Vue 3 wraps everything in Proxies to track reactivity. Monaco is a complex beast that expects raw objects. If you pass a Vue Proxy to Monaco, it will try to crawl the object, get caught in a reactivity loop, and your browser tab will freeze faster than a waterfall in Antarctica.
Here is a safe wrapper hook:
/* hooks/useMonaco.ts */
import { reactive, ref, toRaw, unref } from "vue";
import * as monaco from "monaco-editor";
// ... worker imports (json, ts, editor workers) ...
export default function useMonaco(
domElement: HTMLElement | Ref<HTMLElement>,
override?: monaco.editor.IEditorOverrideServices
) {
// 1. Setup Workers (Standard Monaco Boilerplate)
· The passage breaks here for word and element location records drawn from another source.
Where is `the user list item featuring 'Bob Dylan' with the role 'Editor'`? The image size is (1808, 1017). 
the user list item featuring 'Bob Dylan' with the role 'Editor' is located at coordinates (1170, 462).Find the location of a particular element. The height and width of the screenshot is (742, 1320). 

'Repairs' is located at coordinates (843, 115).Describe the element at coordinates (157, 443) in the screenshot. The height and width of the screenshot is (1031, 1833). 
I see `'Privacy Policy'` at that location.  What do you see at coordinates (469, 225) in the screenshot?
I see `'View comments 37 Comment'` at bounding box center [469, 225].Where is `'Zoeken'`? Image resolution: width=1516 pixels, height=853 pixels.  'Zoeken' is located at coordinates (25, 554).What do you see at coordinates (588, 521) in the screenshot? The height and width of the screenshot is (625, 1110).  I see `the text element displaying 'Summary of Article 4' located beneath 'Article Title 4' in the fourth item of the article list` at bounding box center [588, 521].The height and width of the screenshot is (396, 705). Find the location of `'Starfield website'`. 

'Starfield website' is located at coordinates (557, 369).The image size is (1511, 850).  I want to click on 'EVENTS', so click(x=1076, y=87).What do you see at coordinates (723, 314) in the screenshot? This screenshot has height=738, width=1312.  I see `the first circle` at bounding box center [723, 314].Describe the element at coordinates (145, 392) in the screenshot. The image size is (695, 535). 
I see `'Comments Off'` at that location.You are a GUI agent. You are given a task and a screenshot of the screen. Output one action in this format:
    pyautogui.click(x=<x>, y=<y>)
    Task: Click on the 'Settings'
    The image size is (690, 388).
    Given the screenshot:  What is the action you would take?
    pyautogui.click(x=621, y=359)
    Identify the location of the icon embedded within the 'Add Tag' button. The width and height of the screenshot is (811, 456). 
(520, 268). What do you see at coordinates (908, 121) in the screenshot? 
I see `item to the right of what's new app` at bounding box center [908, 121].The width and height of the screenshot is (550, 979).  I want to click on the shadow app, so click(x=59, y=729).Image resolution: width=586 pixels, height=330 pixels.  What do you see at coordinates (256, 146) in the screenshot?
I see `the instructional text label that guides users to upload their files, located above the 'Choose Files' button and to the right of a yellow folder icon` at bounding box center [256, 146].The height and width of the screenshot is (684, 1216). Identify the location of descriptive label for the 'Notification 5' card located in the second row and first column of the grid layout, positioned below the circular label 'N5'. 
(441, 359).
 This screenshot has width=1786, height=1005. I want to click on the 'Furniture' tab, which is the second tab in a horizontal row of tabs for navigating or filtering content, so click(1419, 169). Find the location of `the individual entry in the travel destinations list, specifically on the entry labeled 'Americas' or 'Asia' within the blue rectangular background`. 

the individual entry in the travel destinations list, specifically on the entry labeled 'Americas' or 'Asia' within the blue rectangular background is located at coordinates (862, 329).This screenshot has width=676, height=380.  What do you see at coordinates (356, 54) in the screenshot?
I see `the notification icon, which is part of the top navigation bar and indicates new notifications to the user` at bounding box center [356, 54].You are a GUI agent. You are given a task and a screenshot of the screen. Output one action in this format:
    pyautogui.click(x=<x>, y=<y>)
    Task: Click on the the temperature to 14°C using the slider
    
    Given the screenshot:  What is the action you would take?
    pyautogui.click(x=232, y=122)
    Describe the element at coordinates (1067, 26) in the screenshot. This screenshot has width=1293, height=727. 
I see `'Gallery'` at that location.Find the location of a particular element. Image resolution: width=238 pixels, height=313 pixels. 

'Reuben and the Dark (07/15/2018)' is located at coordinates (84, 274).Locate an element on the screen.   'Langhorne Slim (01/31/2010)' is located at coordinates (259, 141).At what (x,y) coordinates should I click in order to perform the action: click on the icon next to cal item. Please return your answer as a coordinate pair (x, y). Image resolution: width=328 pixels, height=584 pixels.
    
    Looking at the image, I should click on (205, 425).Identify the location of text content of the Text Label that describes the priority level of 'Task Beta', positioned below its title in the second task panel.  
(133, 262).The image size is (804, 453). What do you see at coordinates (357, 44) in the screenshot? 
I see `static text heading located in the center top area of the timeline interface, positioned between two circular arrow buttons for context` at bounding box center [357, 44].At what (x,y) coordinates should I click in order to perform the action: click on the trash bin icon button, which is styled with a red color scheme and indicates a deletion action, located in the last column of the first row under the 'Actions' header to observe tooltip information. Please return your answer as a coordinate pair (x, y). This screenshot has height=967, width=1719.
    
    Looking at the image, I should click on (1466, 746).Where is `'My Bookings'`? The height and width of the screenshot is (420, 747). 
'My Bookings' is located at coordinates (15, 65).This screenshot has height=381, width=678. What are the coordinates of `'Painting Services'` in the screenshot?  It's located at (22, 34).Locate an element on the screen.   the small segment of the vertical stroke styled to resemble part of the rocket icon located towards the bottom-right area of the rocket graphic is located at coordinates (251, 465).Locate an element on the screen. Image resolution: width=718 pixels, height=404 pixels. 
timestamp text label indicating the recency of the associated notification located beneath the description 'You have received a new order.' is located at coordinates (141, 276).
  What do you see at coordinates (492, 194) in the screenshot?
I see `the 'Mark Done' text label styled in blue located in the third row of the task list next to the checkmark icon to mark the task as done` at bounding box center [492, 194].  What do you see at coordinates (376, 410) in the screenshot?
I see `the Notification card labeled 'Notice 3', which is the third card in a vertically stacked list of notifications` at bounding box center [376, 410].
self.MonacoEnvironment = {
getWorker(_, label) {
if (label === "json") return new JsonWorker();
if (label === "typescript") return new TSWorker();
return new EditorWorker();
},
};
const editor = ref<monaco.editor.IStandaloneCodeEditor>();
// 2. The Golden Rule: Use toRaw()
const getValue = () => {
// If you don't use toRaw here, Vue tries to track the internal state of Monaco
// and everything explodes.
return toRaw(editor.value!).getValue();
};
function create(ops: monaco.editor.IStandaloneEditorConstructionOptions = {}) {
editor.value = monaco.editor.create(
unref(domElement),
{ ...defaultOptions, ...ops },
override
);
return editor.value;
}
return { monaco, editor, create, getValue };
}2. The Vue Component wrapper
Now we wrap it in a Vue component. Notice how we handle setValue.
<!-- components/MonacoEditor.vue -->
<script setup lang="ts">
import { onBeforeUnmount, onMounted, shallowRef, toRaw } from "vue";
import useMonaco from "../hooks/useMonaco";
// ... props definition ...
const editorRef = shallowRef();
const { monaco, editor, create, getValue } = useMonaco(editorRef);
function setValue(value: string) {
// Again, toRaw is critical here
toRaw(editor.value)?.setValue(value);
}
onMounted(() => {
create({ language: "yaml", value: initialValue });
// Bind Ctrl+S to save
editor.value?.addCommand(monaco.KeyMod.CtrlCmd | monaco.KeyCode.KeyS, () => {
emit("onCtrlS");
message.success("Saved!");
});
});
</script>3. The WebSocket Connection (SignalR)
We need a way to stream logs from the server while the crawler is running. SignalR is perfect for this "Firehose" style data.
/* hooks/useSignalRForEditor.ts */
export default function useSignalRForEditor(connection: signalr.HubConnection) {
// Start the remote task
async function start(configYml: string) {
if (connection.state === HubConnectionState.Connected) stop();
await connection.start();
// Send the config from the editor to the backend
await connection.send("Start", configYml);
logger("[ Start ]");
}
// Listen for logs
function onWriteLine() {
connection.on("WriteLine", (msg: string) => {
// Append to our log console
logger(msg);
});
}
return { start, stop, onWriteLine };
}Why This Matters
By combining these, you create a closed loop:
- Edit config in browser (Monaco).
- Send to backend (SignalR).
- Stream execution logs back (SignalR).
You have effectively built a specialized IDE for your specific domain. It saves hours of context switching and environment setup. Plus, it looks really cool in a demo.